Beaucoup de journalistes et de professionnels des médias font l’objet de menaces et d’agressions au Pakistan, en particulier lorsqu’ils enquêtent sur des violences impliquant les forces de sécurité, les groupes politiques ou les insurgés. Au moins six journalistes ont été tués depuis janvier 2011.
Amnesty International prie les autorités pakistanaises de veiller à ce qu’une enquête approfondie soit menée sans tarder sur les circonstances ayant entouré les violences commises contre les journalistes, et à ce que les responsables présumés soient jugés au cours de procès équitables, conformes aux normes internationalement reconnues en matière de droits humains. Alors même que le simple citoyen, au Pakistan, est de plus en plus préoccupé par le maintien de l’ordre dans son pays, les partis politiques et les autorités pakistanaises doivent faire comprendre que les auteurs de violations des droits humains ne sont pas au-dessus des lois.
Meurtres, enlèvements et représailles
En mai, le journaliste d’investigation Saleem Shahzad a été retrouvé mort dans une région isolée du Pendjab, quelques jours après avoir disparu alors qu’il se trouvait devant sa maison à Islamabad. Son corps présentait des signes de torture. L’année dernière, il avait dit à des confrères qu’il craignait pour sa vie parce qu’il avait laissé entendre dans ses rapports qu’Al Qaïda avait infiltré les forces armées pakistanaises.

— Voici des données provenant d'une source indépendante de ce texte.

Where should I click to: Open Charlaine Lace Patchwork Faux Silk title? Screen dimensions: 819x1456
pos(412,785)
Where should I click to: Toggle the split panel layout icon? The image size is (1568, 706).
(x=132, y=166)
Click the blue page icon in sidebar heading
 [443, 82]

Amnesty International a été encouragée d’apprendre que la commission gouvernementale d’enquête sur la mort de Saleem Shahzad a reçu plusieurs témoignages de professionnels des médias et d’agents de renseignements civils et militaires. Il reste cependant à voir si les autorités vont enquêter de manière approfondie sur les puissants services de renseignement du Pakistan qui, en grande partie, ne sont soumis à aucun contrôle.

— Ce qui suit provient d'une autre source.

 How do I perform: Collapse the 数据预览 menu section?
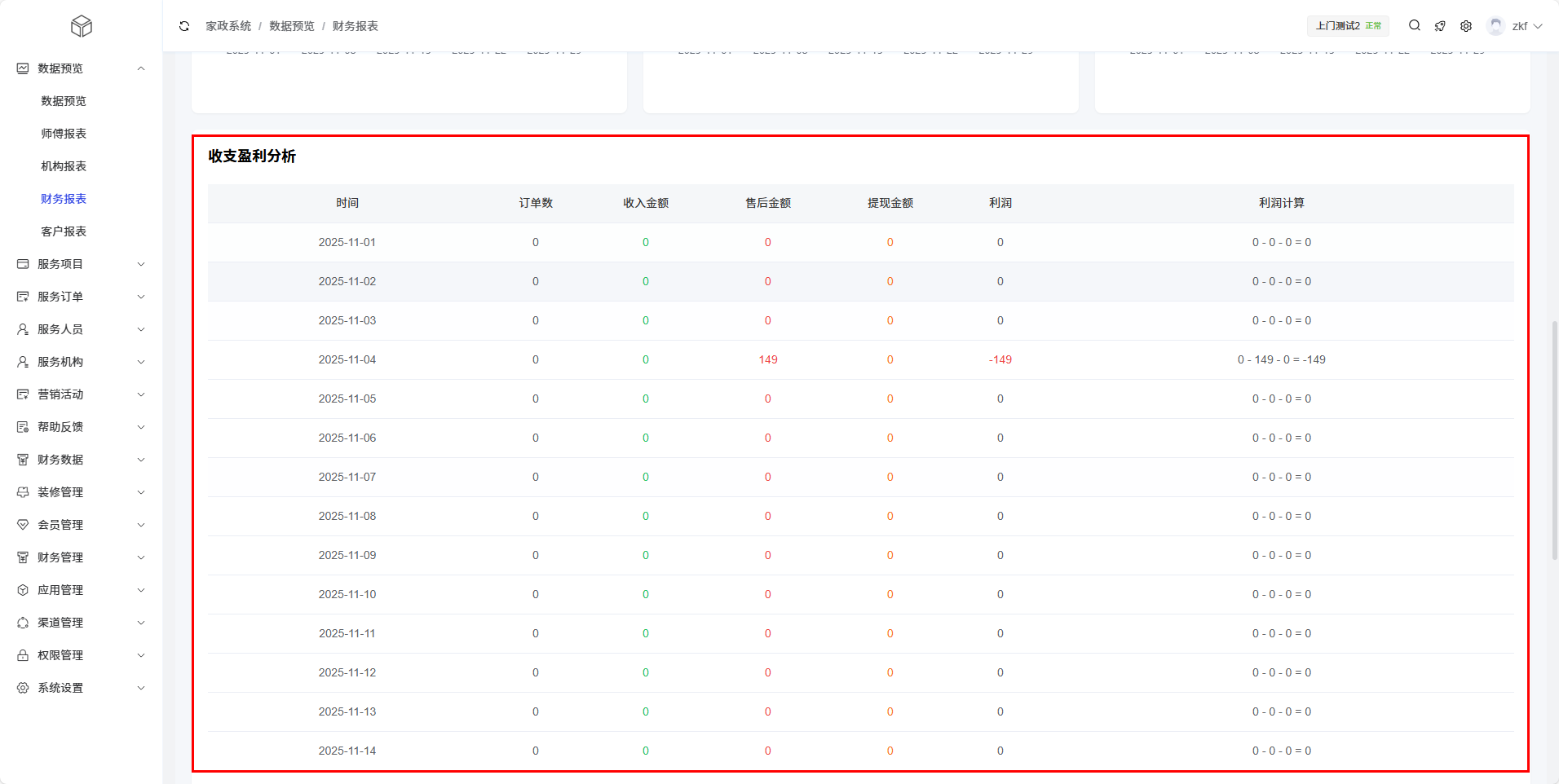[141, 68]
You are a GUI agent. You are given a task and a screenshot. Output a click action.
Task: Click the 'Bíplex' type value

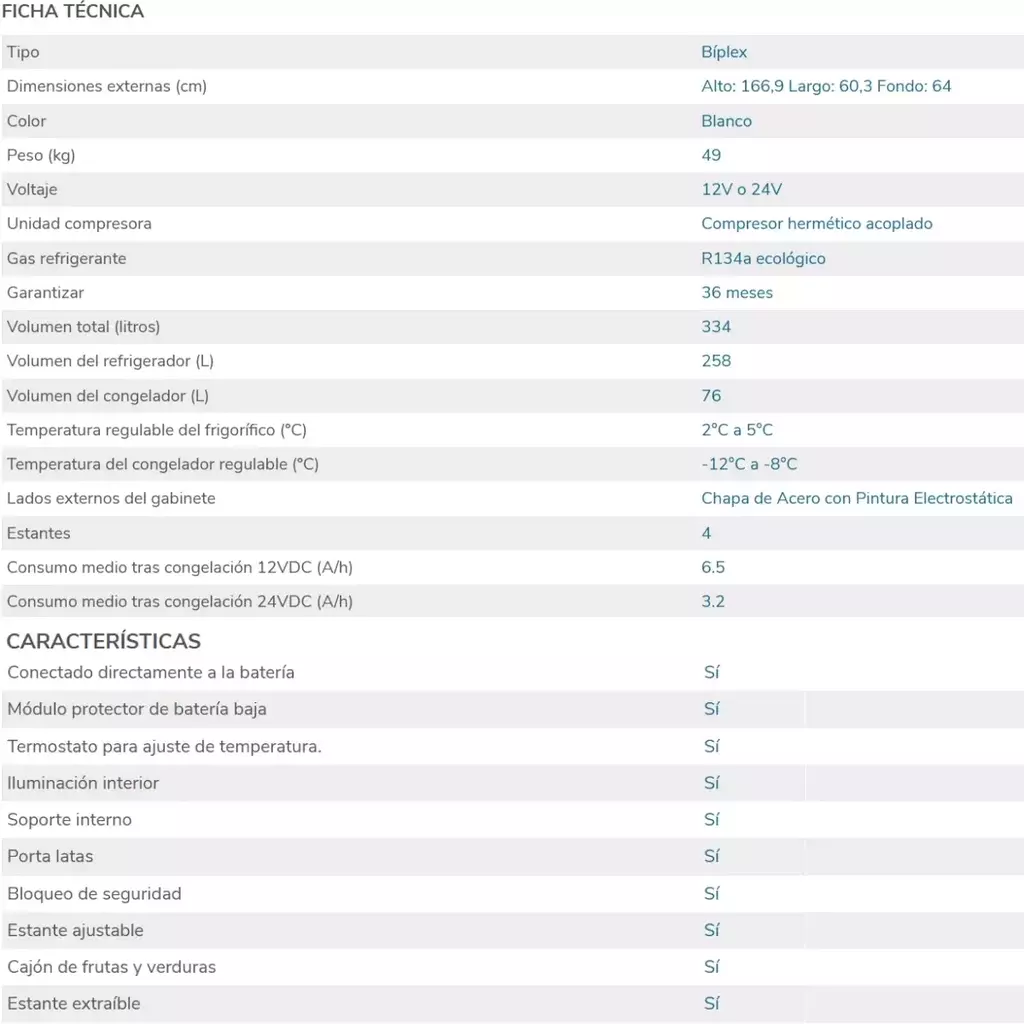click(724, 52)
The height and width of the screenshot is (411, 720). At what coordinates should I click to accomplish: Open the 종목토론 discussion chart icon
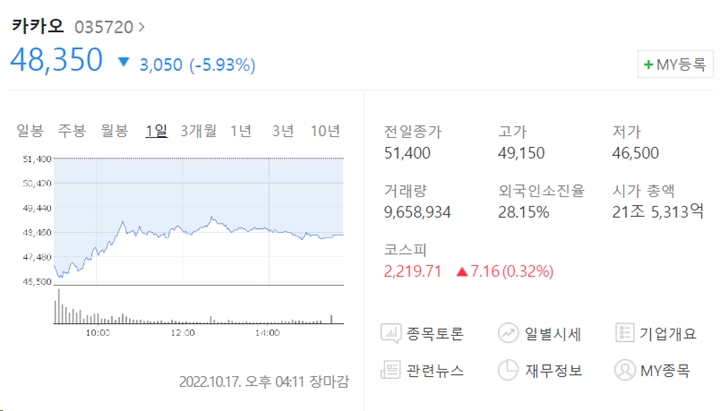click(391, 333)
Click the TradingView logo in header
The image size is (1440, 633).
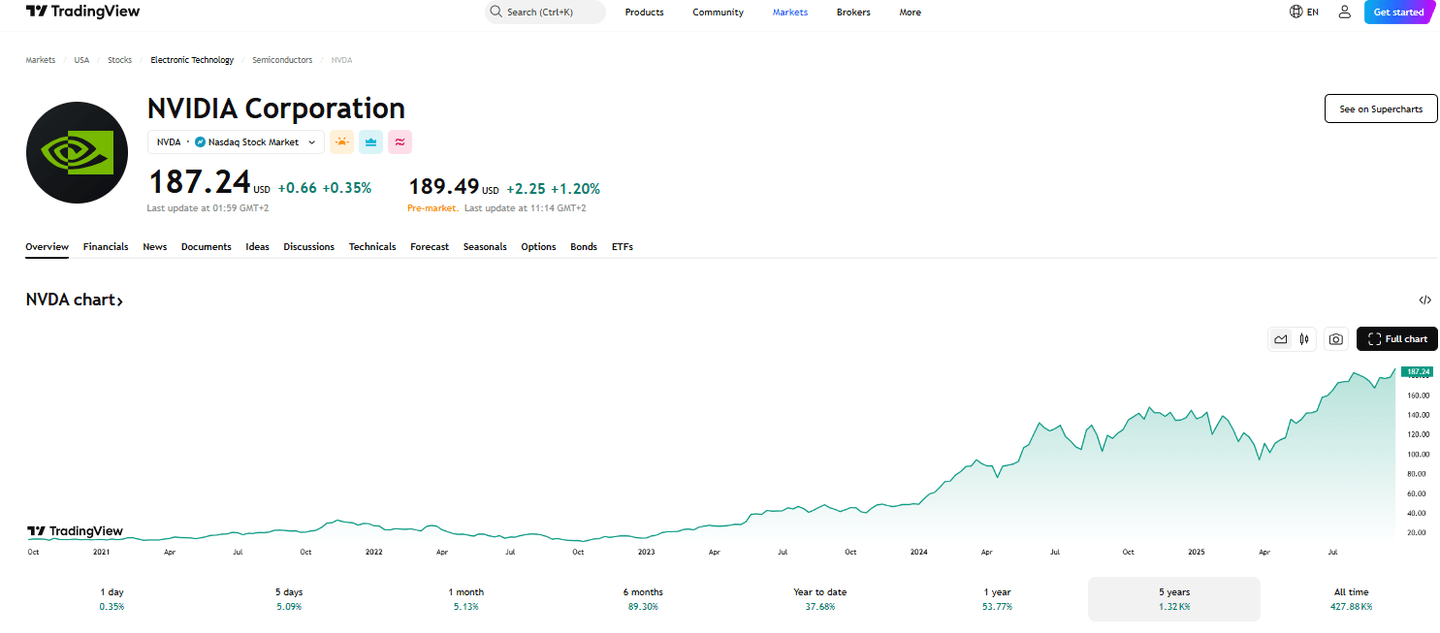83,12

Le dimanche 14 août 2011, le journaliste Munir Ahmed Shakir a été abattu par des inconnus à Khuzdar, dans le Baloutchistan, une région du Pakistan d’où Amnesty International reçoit régulièrement des informations faisant état de violations des droits humains, notamment de disparitions forcées et d’exécutions extrajudiciaires. Les confrères de Munir Ahmed Shakir affirment que cet homicide avait pour but de dissuader les journalistes de rendre compte de la situation extrême qui règne dans la région en matière de droits humains.
Jeudi 11 août 2011, le journaliste Rehmatullah Dawar a été enlevé par des inconnus alors qu’il faisait ses courses dans sa ville d’origine, Miran Shah, dans le Waziristan-Nord. Journaliste expérimenté, réputé pour l’équité et l’objectivité de ses articles, Rehmatullah Dawar était l’un des rares journalistes à rendre compte du conflit qui oppose les talibans et les forces internationales dans la zone tribale du Waziristan-Nord.
Personne n’a revendiqué son enlèvement, et on ignore où il se trouve. Il est à craindre cependant qu’il n’ait été enlevé par les forces de sécurité pakistanaises ou par des talibans locaux qui ont déjà été impliqués dans des enlèvements et des exécutions extrajudiciaires au cours d’opérations militaires dans le nord-ouest du pays.
D’autres journalistes, membres du syndicat tribal des journalistes – dont Rehmatullah Dawar était le vice-président – craignent pour leur avenir et se sentent incapables de réagir puisqu’ils ne peuvent pas protester contre l’enlèvement de leur confrère par crainte de représailles des militaires et des talibans.